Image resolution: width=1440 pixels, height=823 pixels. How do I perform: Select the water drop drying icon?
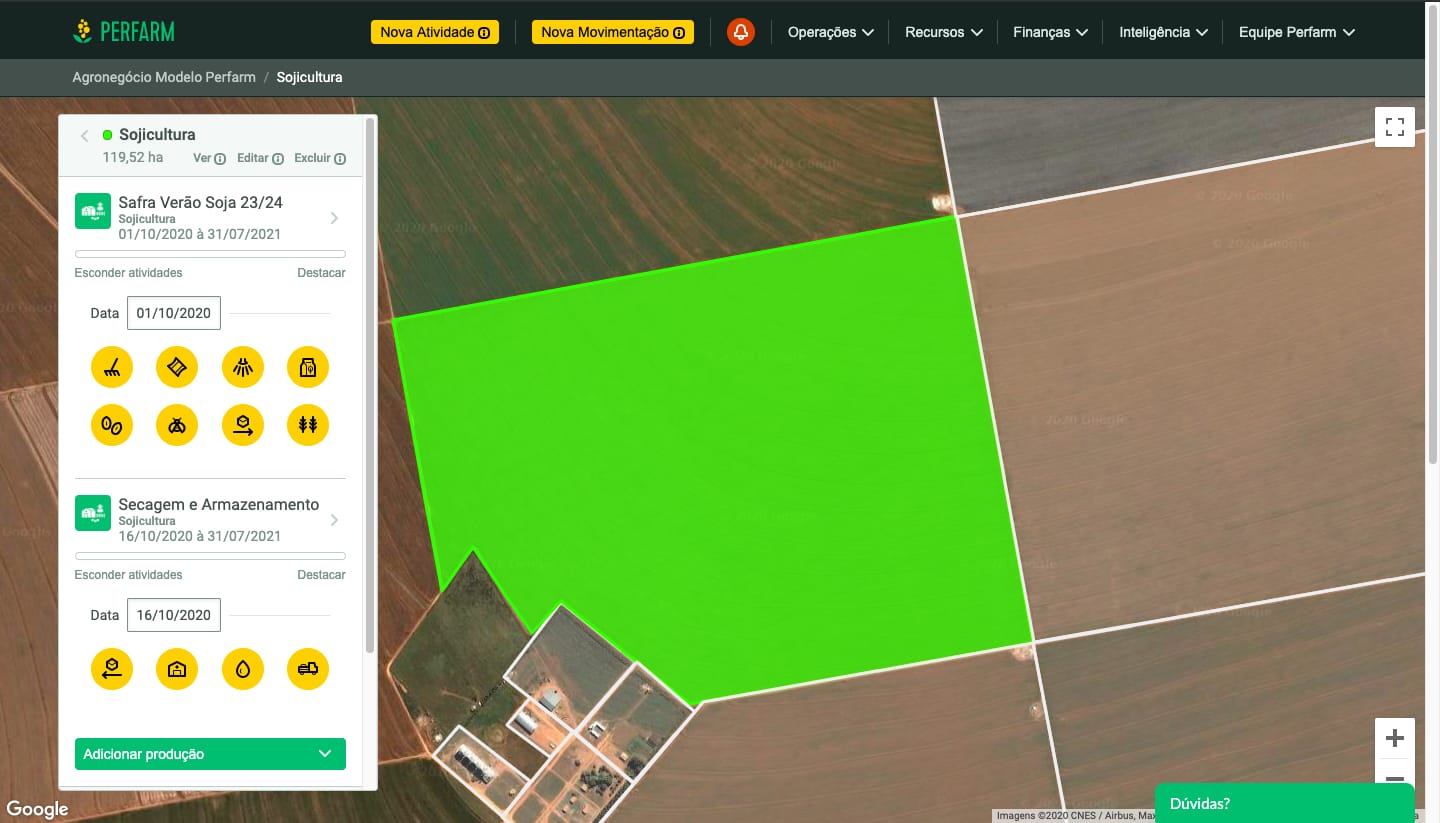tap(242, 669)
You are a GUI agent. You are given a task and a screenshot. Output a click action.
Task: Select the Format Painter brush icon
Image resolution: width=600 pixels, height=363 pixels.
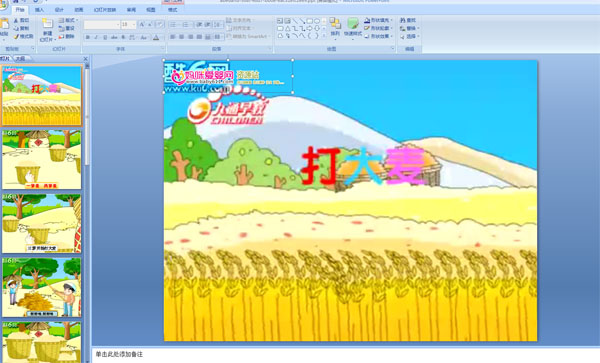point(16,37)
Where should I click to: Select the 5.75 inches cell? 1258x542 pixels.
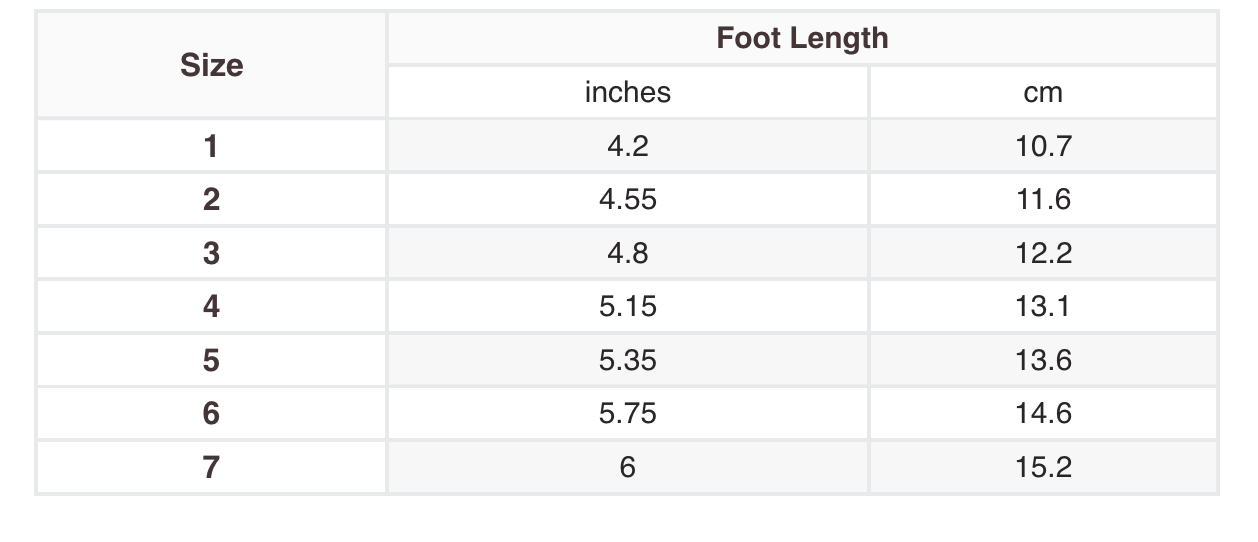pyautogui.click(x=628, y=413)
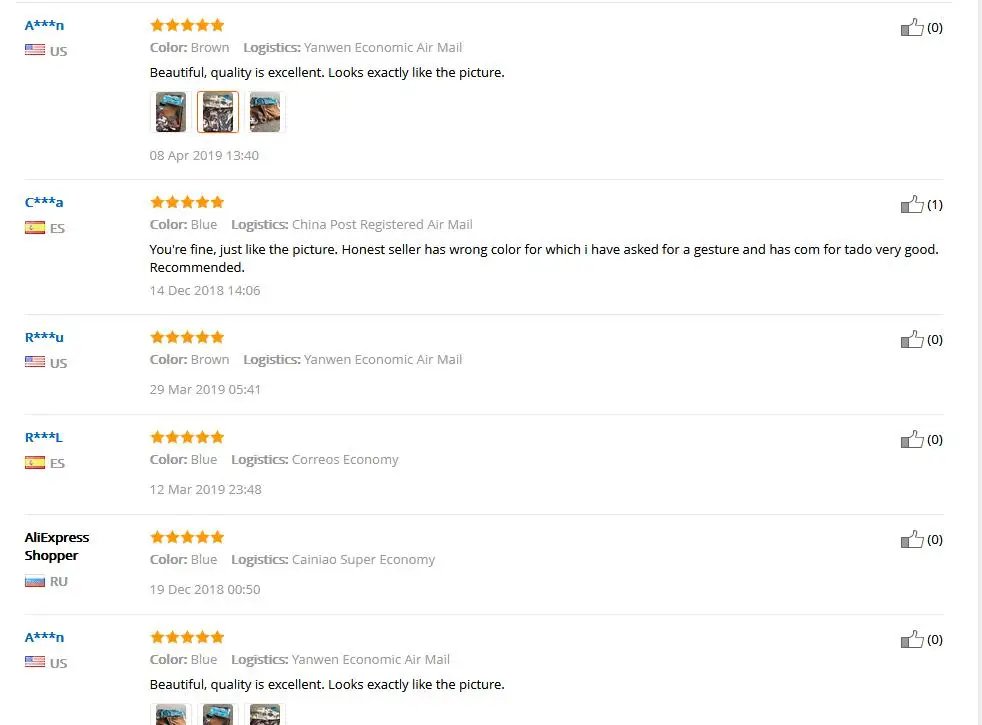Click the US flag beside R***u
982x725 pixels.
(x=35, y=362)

---

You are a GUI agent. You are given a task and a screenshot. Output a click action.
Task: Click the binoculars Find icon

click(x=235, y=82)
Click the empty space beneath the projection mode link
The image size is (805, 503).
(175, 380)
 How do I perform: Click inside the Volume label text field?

==

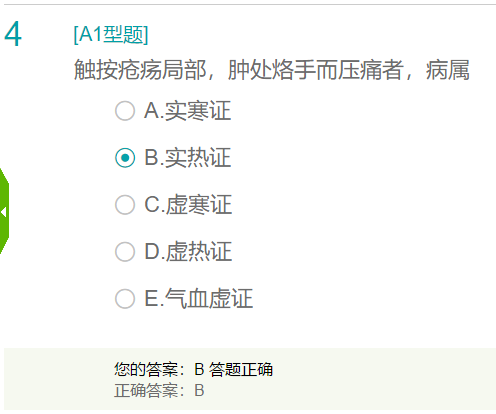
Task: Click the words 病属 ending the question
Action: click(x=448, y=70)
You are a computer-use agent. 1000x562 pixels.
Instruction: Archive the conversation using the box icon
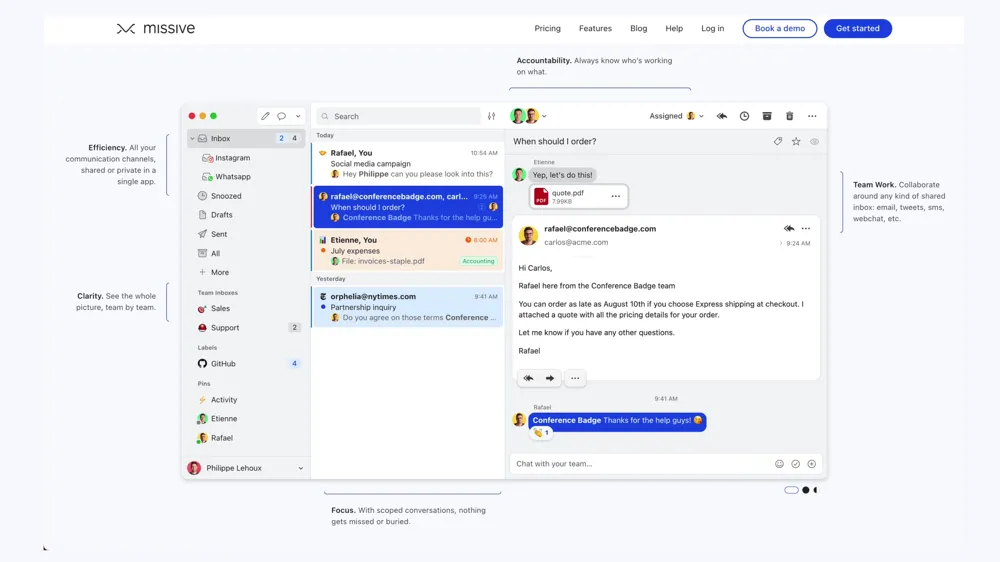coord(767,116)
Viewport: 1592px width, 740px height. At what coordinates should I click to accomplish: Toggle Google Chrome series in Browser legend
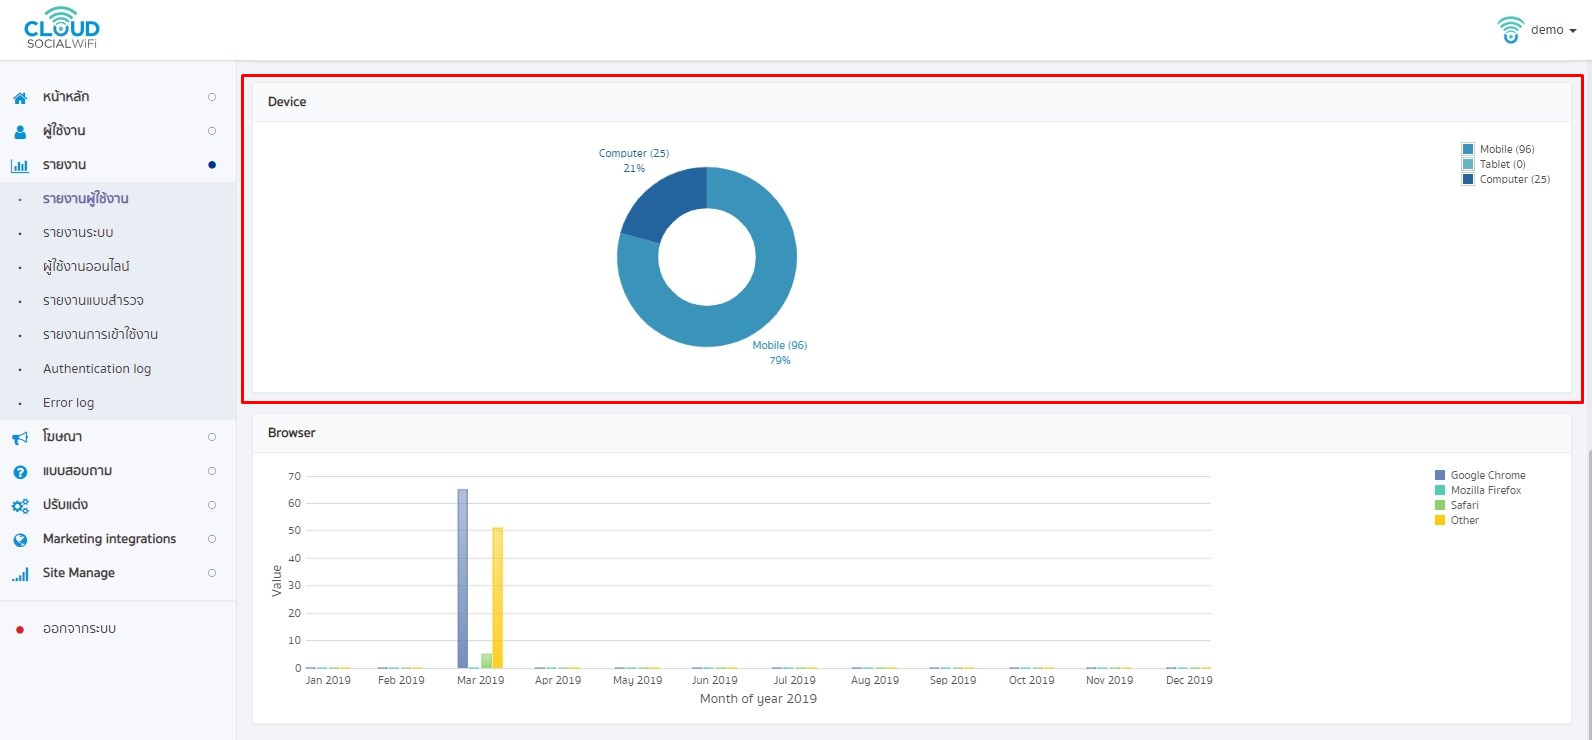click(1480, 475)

- [About this task]
Retype exactly, and only, the lines above from the one where "The image size is (805, 503)." occurs up to and including the one where "How do I perform: Click" occurs.

- [Reply to the exercise]
The image size is (805, 503).
(175, 380)
 How do I perform: Click inside the Volume label text field?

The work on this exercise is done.